** Input data **
*** Block opens ***

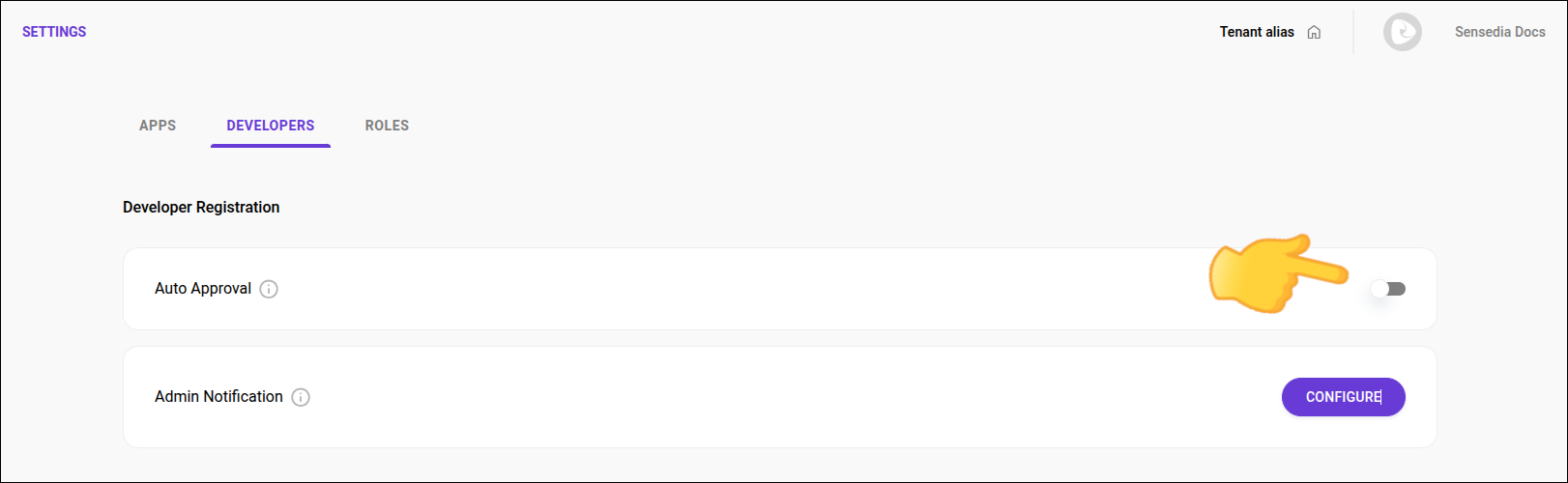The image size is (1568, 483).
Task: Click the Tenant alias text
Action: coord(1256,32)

*** Block closes ***
*** Block opens ***

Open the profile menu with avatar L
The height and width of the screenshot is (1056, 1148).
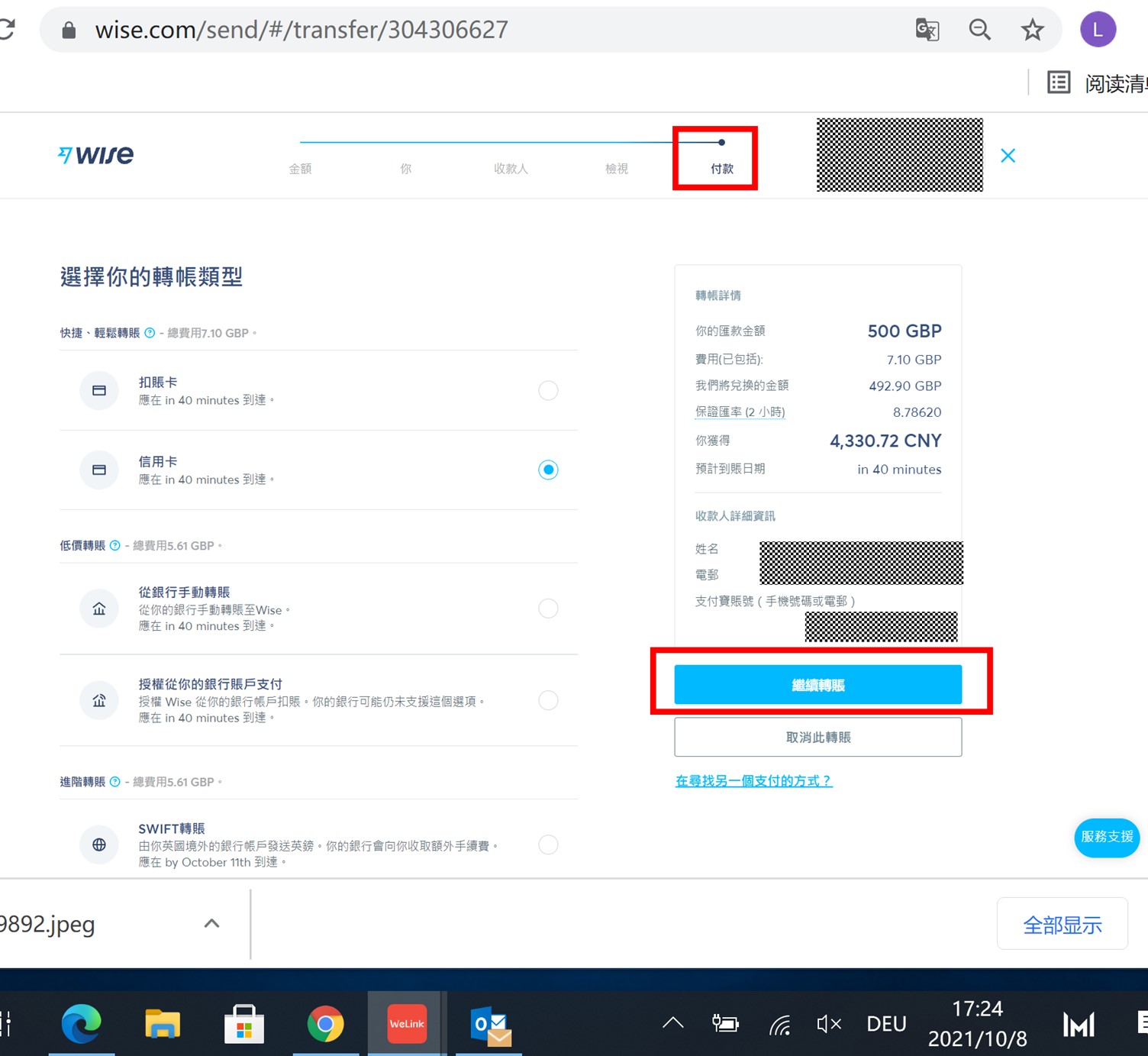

*** Block closes ***

** Directions **
Using the data above, reproduce exactly the lines between those holding "Open the profile menu with avatar L" and "The height and", inclusive, and no others.

** Task answer **
Open the profile menu with avatar L
The height and width of the screenshot is (1056, 1148).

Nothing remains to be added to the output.